### Problem description
The expected response consists solely of the lines from the line with "Given: Open the Session" through the last line of the material below, copied exactly.
--------------------------------
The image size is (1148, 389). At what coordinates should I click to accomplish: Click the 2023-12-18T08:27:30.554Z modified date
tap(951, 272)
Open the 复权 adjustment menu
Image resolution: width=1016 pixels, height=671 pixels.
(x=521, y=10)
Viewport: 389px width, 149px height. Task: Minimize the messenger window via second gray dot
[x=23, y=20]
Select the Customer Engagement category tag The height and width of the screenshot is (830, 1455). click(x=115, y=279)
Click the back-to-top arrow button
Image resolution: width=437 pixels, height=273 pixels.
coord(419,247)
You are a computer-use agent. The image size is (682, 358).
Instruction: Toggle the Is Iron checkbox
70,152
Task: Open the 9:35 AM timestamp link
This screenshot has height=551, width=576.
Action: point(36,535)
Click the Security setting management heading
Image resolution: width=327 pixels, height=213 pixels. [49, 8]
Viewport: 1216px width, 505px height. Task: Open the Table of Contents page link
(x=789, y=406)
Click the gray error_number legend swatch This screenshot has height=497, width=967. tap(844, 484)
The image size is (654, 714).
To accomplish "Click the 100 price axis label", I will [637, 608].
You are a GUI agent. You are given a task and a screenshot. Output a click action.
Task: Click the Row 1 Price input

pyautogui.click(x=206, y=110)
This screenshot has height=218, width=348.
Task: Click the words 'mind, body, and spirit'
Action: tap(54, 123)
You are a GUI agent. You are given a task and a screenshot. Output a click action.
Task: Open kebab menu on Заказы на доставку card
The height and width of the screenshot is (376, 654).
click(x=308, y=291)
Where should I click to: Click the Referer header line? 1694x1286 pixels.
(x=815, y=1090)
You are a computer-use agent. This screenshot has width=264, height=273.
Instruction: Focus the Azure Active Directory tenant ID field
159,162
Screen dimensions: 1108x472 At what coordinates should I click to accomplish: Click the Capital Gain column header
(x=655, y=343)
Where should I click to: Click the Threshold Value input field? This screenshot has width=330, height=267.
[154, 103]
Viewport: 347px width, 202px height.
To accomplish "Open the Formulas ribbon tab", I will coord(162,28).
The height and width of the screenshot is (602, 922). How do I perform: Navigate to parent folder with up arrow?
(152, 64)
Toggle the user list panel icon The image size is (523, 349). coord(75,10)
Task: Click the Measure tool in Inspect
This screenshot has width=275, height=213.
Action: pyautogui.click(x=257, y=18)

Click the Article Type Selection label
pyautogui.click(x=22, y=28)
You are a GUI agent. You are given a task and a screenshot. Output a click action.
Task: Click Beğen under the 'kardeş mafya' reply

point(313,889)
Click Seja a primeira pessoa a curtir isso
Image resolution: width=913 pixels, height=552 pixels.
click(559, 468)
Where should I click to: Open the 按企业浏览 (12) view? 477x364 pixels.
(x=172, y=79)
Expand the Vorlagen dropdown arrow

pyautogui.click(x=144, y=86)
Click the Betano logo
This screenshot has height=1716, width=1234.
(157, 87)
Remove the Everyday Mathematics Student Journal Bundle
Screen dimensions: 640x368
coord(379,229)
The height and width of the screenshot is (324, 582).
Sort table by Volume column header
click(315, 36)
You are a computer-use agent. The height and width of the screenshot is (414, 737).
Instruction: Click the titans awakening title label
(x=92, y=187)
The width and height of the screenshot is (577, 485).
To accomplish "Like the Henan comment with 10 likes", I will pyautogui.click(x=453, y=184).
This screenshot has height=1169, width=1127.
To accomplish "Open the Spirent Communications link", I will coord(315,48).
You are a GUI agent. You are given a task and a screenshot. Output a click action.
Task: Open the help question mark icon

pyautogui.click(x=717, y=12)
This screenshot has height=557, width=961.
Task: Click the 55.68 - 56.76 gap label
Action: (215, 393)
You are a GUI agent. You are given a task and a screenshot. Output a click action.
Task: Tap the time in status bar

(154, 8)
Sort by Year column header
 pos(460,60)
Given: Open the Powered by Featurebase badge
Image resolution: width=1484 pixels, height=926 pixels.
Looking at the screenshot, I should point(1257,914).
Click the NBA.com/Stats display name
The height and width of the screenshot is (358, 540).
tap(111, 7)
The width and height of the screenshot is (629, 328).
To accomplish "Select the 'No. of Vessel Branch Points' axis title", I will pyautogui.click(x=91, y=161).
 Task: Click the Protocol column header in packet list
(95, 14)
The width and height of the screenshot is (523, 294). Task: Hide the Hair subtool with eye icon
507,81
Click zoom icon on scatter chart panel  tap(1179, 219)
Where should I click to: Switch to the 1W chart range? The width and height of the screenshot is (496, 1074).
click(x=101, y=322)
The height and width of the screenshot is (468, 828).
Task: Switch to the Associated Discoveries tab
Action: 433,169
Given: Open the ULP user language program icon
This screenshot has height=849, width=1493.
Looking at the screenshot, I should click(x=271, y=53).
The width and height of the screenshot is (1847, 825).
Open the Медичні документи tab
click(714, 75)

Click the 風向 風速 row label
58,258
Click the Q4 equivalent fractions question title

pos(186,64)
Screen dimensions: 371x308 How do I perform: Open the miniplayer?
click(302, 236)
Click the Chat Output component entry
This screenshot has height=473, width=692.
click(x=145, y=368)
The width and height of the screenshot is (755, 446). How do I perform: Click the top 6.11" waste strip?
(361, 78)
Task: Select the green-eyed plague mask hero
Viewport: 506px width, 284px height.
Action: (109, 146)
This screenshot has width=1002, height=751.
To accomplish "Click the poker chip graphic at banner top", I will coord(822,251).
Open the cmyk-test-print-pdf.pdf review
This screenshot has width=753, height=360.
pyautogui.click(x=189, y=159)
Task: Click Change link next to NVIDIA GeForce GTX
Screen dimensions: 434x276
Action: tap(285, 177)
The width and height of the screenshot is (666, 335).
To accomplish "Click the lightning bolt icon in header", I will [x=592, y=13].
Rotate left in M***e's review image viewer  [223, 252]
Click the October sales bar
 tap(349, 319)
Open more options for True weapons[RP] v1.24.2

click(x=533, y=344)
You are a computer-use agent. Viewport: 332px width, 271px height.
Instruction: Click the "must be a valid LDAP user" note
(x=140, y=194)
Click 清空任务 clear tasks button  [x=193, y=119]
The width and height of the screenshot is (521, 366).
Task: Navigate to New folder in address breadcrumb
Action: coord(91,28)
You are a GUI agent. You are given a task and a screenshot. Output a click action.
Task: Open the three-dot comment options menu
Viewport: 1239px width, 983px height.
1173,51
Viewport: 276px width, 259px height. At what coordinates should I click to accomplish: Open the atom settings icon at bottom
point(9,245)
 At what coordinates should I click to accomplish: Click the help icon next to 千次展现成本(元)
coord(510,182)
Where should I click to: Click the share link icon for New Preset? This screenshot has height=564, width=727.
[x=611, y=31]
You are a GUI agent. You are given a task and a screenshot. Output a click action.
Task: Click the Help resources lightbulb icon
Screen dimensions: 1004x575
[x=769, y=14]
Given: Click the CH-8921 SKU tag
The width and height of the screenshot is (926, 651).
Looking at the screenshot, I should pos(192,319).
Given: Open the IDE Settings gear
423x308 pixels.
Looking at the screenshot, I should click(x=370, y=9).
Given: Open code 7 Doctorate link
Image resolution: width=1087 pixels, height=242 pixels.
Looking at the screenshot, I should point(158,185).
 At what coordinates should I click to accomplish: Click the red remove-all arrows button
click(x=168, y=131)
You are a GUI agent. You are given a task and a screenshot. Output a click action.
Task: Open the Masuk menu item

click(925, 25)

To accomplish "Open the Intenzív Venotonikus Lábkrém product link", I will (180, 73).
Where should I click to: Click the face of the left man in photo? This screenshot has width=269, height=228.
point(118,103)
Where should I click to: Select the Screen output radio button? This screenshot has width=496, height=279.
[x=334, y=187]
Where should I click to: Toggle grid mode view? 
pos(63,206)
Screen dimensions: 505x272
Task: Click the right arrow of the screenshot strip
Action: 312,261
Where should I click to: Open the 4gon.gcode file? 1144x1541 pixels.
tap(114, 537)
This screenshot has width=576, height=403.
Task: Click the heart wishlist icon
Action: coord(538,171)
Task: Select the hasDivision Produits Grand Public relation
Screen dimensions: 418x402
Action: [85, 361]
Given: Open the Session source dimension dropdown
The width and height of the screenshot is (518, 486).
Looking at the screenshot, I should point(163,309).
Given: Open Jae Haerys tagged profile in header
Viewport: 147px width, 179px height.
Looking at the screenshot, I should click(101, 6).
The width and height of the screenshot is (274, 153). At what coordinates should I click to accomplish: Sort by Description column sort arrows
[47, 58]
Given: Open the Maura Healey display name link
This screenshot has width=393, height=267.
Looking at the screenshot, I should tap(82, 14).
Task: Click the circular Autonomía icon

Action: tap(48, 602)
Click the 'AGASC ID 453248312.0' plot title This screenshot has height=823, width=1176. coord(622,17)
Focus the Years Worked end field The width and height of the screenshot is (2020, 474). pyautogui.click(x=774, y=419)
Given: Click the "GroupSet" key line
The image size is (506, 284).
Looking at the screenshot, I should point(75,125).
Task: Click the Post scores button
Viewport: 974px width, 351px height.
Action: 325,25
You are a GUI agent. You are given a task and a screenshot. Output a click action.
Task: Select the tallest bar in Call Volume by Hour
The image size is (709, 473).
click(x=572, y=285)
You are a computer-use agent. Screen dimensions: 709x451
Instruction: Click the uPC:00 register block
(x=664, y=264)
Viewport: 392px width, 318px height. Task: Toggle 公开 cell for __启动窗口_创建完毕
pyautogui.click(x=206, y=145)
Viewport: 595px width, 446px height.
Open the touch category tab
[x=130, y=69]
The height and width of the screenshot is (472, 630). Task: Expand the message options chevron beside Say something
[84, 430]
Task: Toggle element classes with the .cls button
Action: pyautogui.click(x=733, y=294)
--------------------------------
### Exercise output
Given: Open the Session source dimension dropdown
The width and height of the screenshot is (518, 486).
Looking at the screenshot, I should point(163,309).
Given: Open Jae Haerys tagged profile in header
Viewport: 147px width, 179px height.
Looking at the screenshot, I should click(101, 6).
The width and height of the screenshot is (274, 153). At what coordinates should I click to accomplish: Sort by Description column sort arrows
[47, 58]
Given: Open the Maura Healey display name link
This screenshot has width=393, height=267.
Looking at the screenshot, I should tap(82, 14).
Task: Click the circular Autonomía icon

Action: tap(48, 602)
Click the 'AGASC ID 453248312.0' plot title This screenshot has height=823, width=1176. coord(622,17)
Focus the Years Worked end field The width and height of the screenshot is (2020, 474). pyautogui.click(x=774, y=419)
Given: Click the "GroupSet" key line
The image size is (506, 284).
Looking at the screenshot, I should point(75,125).
Task: Click the Post scores button
Viewport: 974px width, 351px height.
Action: 325,25
You are a GUI agent. You are given a task and a screenshot. Output a click action.
Task: Select the tallest bar in Call Volume by Hour
The image size is (709, 473).
click(x=572, y=285)
You are a computer-use agent. Screen dimensions: 709x451
Instruction: Click the uPC:00 register block
(x=664, y=264)
Viewport: 392px width, 318px height. Task: Toggle 公开 cell for __启动窗口_创建完毕
pyautogui.click(x=206, y=145)
Viewport: 595px width, 446px height.
Open the touch category tab
[x=130, y=69]
The height and width of the screenshot is (472, 630). Task: Expand the message options chevron beside Say something
[84, 430]
Task: Toggle element classes with the .cls button
Action: pyautogui.click(x=733, y=294)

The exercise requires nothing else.